U.S. sued over policy on killing endangered wildlife
Environmental groups are taking the Justice Department to court over a policy that prohibits prosecuting individuals who kill endangered wildlife unless it can be proved that they knew they were targeting a protected animal.
Critics charge that the 15-year-old McKittrick policy provides a loophole that has prevented criminal prosecution of dozens of individuals who killed grizzly bears, highly endangered California condors and whooping cranes as well as 48 federally protected Mexican wolves.
The policy stems from a Montana case in which Chad McKittrick was convicted under the Endangered Species Act for killing a wolf near Yellowstone National Park in 1995. He argued that he was not guilty because he thought he was shooting a wild dog.
McKittrick appealed the conviction and lost, but the Justice Department nonetheless adopted a policy that became the threshold for taking on similar cases: prosecutors must prove that the individual knowingly killed a protected species.
The lawsuit charges that the policy sets a higher burden of proof than previously required, arguing, “The DOJ’s McKittrick policy is a policy that is so extreme that it amounts to a conscious and express abdication of DOJ’s statutory responsibility to prosecute criminal violations of the ESA as general intent crimes.”
WildEarth Guardians and the New Mexico Wilderness Alliance said they intend to file a lawsuit Thursday in U.S. District Court in Arizona, one of the states where Mexican wolves were reintroduced. The Times received an advance copy of the lawsuit.
Federal wildlife managers who are responsible for protecting endangered animals have long criticized the policy as providing a pretext for illegal trophy hunters and activists.
A June 2000 memo from the law enforcement division of the U.S. Fish and Wildlife Service in Wyoming warned, “As soon as word about this policy gets around the West, the ability for the average person to distinguish a grizzly bear from a black bear or a wolf from a coyote will decline sharply. Under this policy a hen mallard is afforded more protection than any of the animals listed as endangered.”
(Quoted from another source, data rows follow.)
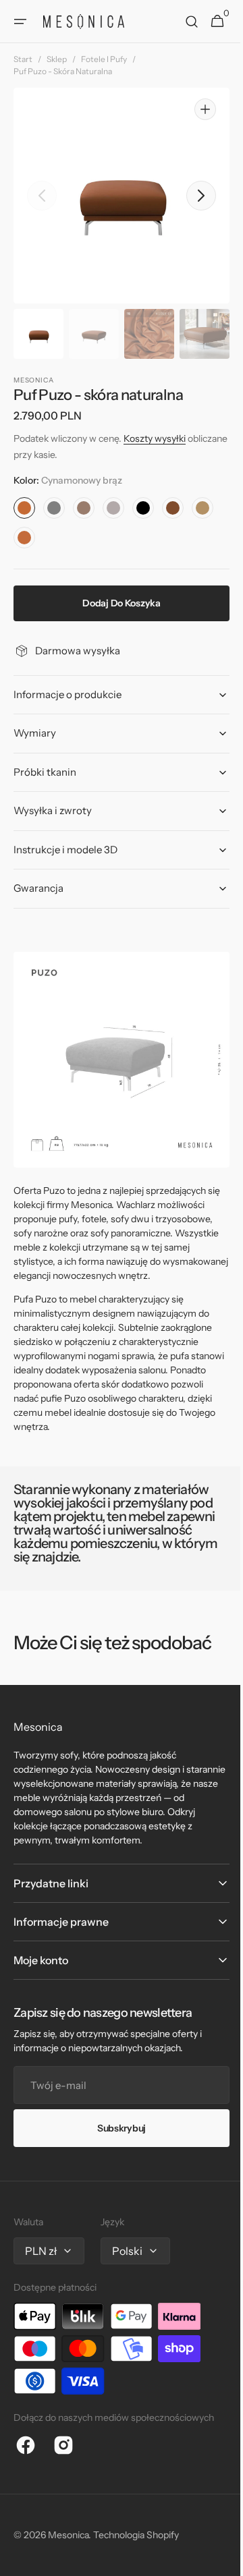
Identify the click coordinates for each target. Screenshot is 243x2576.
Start (23, 59)
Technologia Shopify (136, 2535)
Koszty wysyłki (155, 438)
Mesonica (68, 2535)
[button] (20, 21)
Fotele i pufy (104, 59)
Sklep (57, 59)
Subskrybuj (116, 2128)
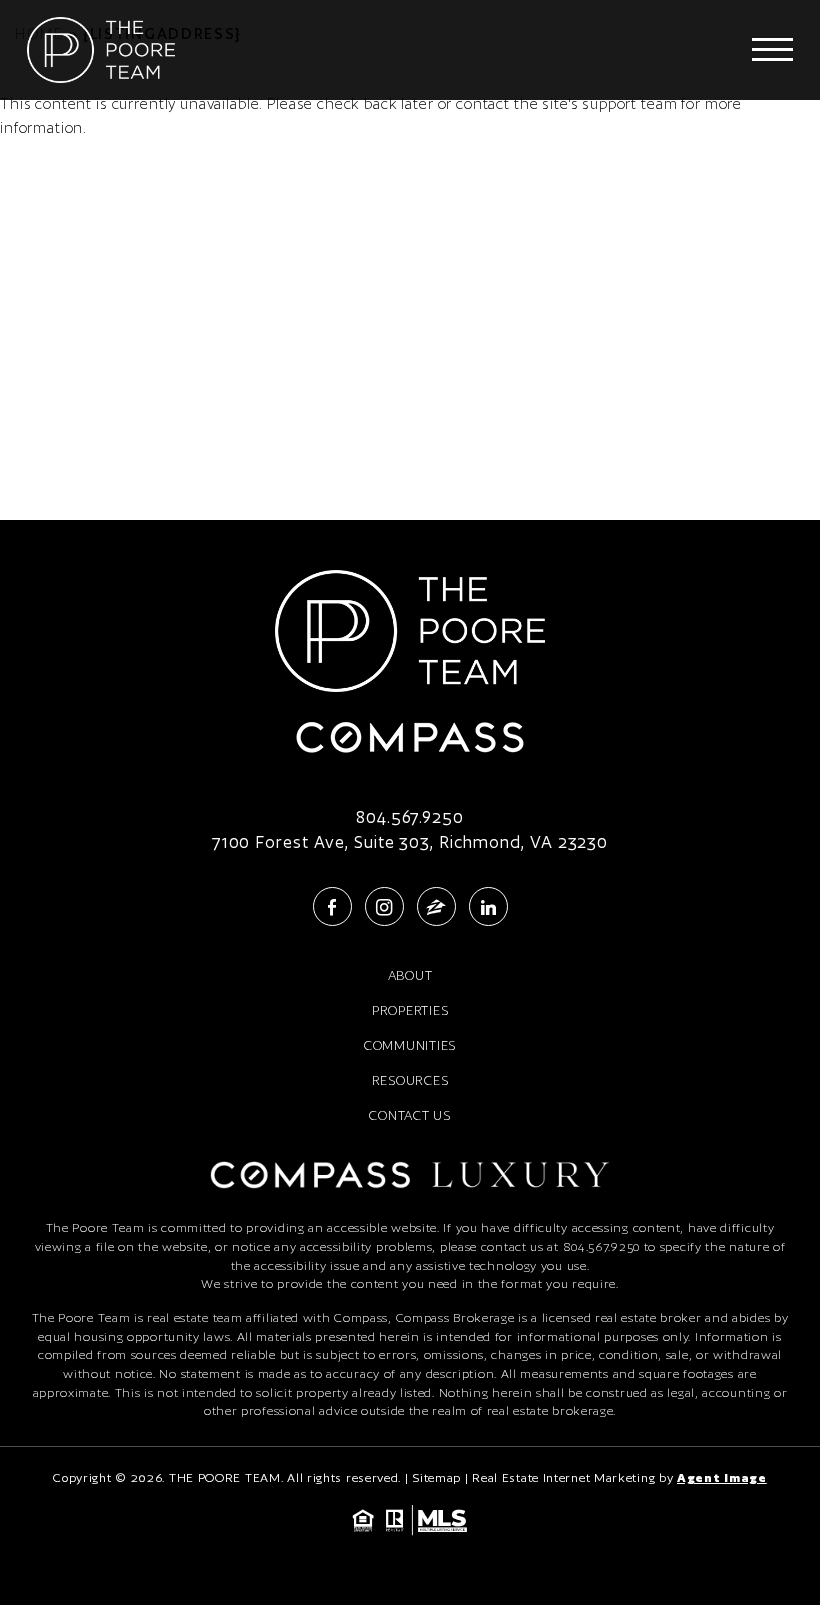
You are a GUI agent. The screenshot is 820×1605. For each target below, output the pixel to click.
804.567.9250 (410, 817)
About (410, 975)
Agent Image (722, 1477)
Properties (410, 1010)
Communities (410, 1045)
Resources (410, 1080)
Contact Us (410, 1115)
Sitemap (436, 1477)
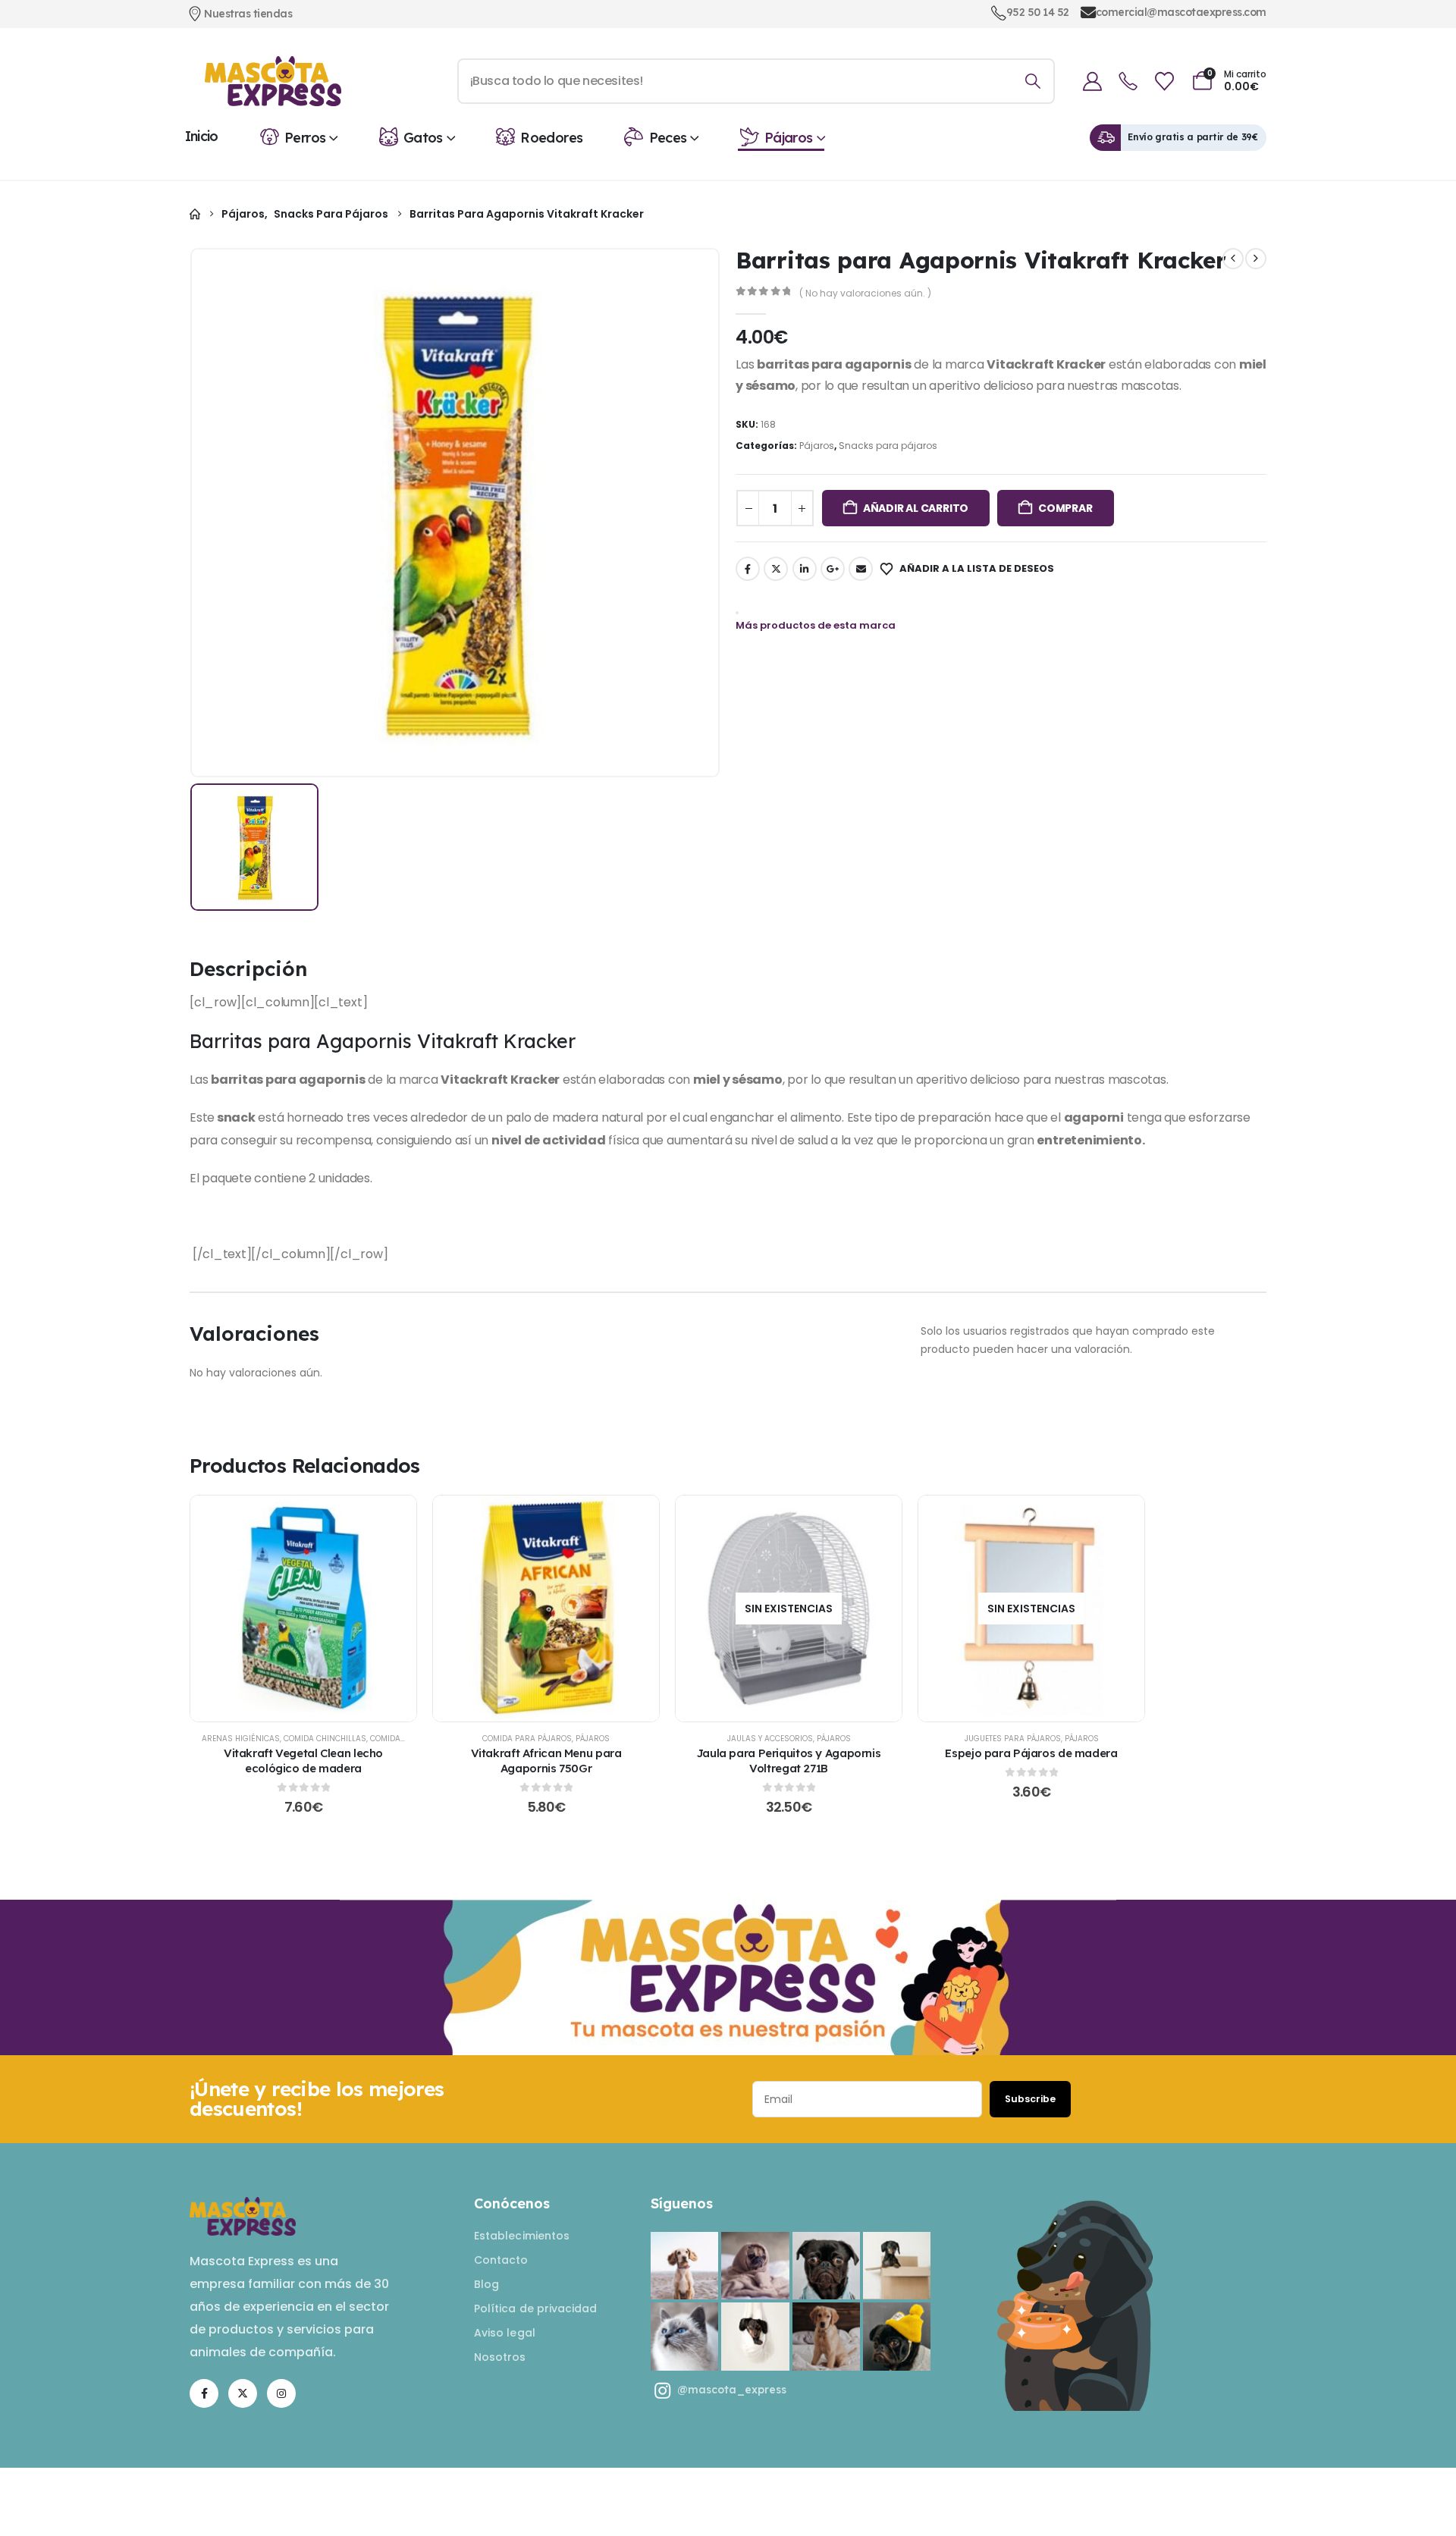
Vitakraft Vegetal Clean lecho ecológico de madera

Earlier this year, a man in Texas shot and killed a whooping crane, telling authorities that he thought it was a legally hunted Sandhill crane. He was not charged under the Endangered Species Act but was prosecuted under the Migratory Bird Treaty Act, which carries lesser penalties.
Wendy Keefover of WildEarth Guardians compared the policy to “district attorneys rescinding speeding tickets issued by traffic cops when then speeder claims he or she believed the legal speed limit was greater than what was posted, and that he or she had no intention to break the law.”
The unspoken attitude toward endangered species among some western ranchers is summed up by the expression: “Shoot. Shovel. And shut up,” suggesting that the most efficient way to deal with the unwanted bureaucracy associated with protected species was to quietly remove them.
Mexican wolves have been decimated by illegal shootings, causing the death of more than half of the animals released in the wild since the start of the reintroduction program in 1998.
Forty-eight Mexican wolves have been illegally killed, according to the lawsuit. It notes that the U.S. Fish and Wildlife Service anticipated that illegal shooting and trapping was likely to be a major impediment to recovery of the species, but the agency thought that strong enforcement could discourage the illegal acts.
Wolves are often killed by hunters who say they thought they were shooting at coyotes, which may be shot on sight in most states.
Mistaken identity is also frequently given in mix-ups between black bears and grizzly bears that lead to grizzly deaths.
The Wyoming U.S. Fish and Wildlife Service memo included this example:
In May 1996, a man hunting for black bear in Wyoming shot and killed a collared grizzly bear, an endangered species.
The hunter and three friends moved the bear carcass, destroyed the collar, dug a hole, dumped in the bear, poured lye over it and covered the hole.
When the animal’s remains were recovered, the man said he thought he was shooting at a common black bear.
The U.S. attorney’s office reviewed the case and declined to prosecute it, citing the McKittrick policy.